_Required action:_ Show me each line of the listing below where the word "agent" appears.

***** Task inputs

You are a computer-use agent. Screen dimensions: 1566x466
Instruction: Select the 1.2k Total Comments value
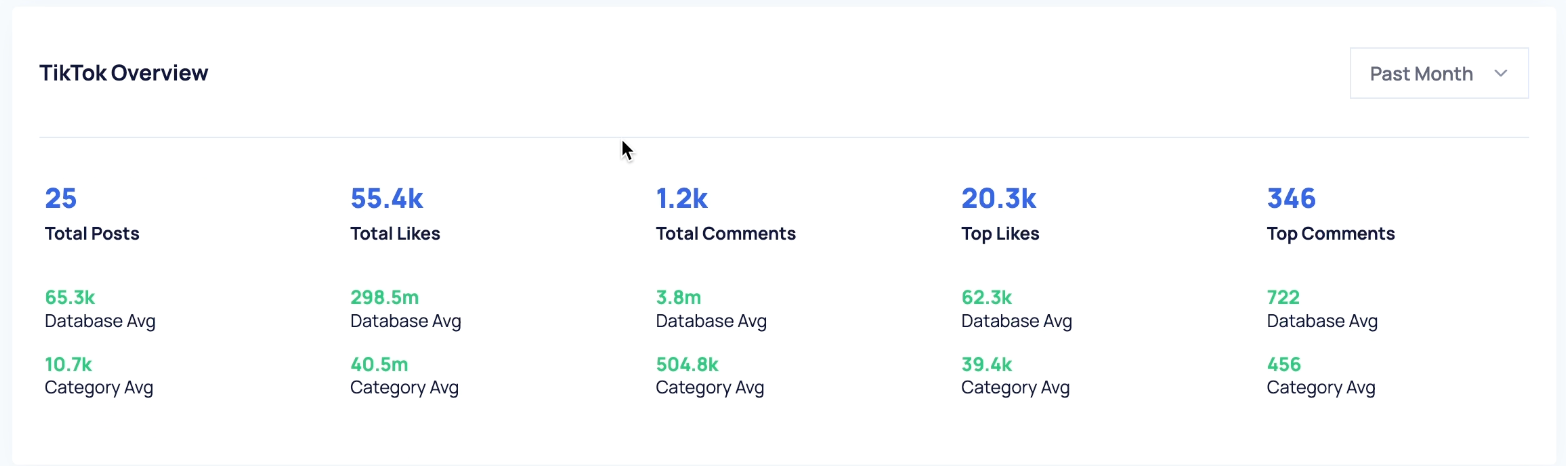tap(682, 198)
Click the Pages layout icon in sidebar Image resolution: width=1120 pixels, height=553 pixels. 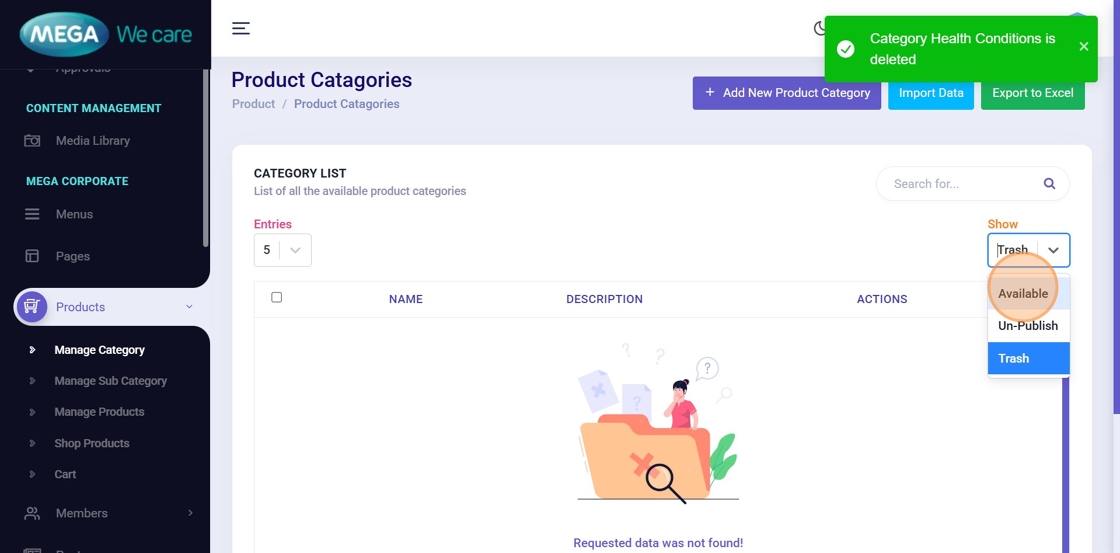point(32,256)
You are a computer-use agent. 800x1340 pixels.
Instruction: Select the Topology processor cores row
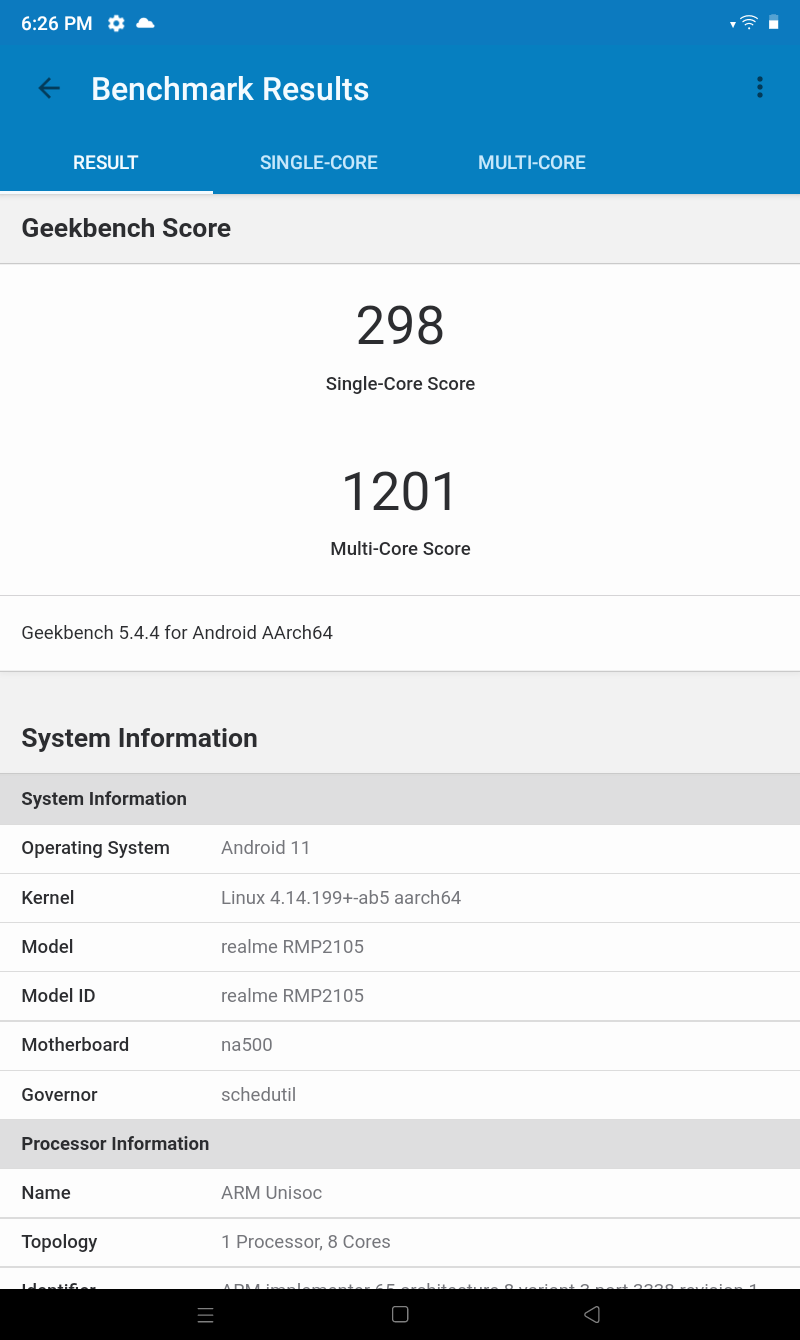[x=400, y=1242]
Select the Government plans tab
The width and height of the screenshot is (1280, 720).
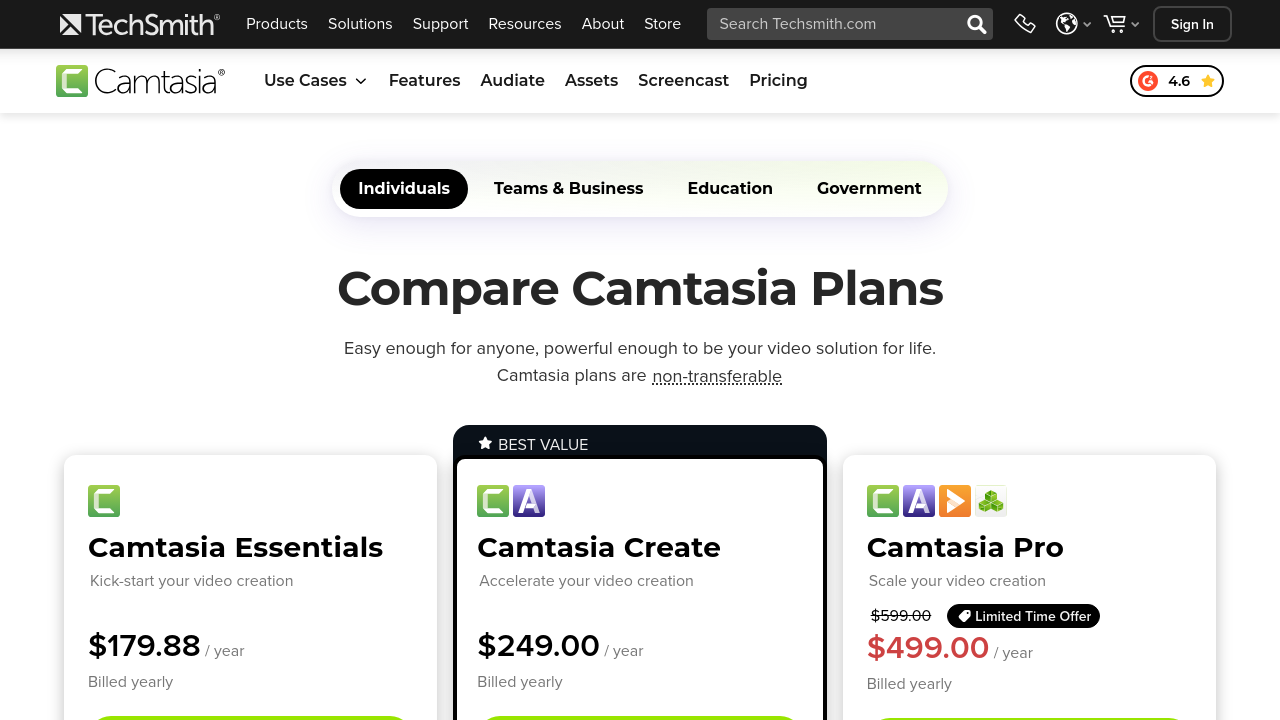pyautogui.click(x=869, y=189)
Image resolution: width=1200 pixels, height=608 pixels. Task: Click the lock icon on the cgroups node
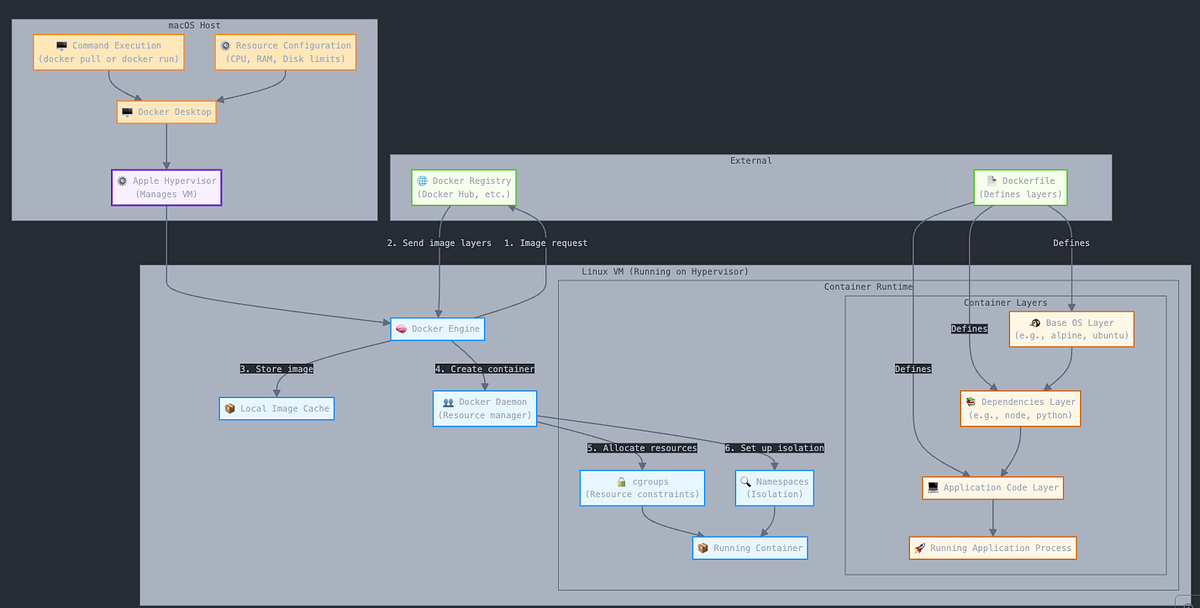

**********

_Result for this task:_
You are a computer-use agent. Screen dimensions: 1566x466
You are a computer-use agent. 800x1340 pixels.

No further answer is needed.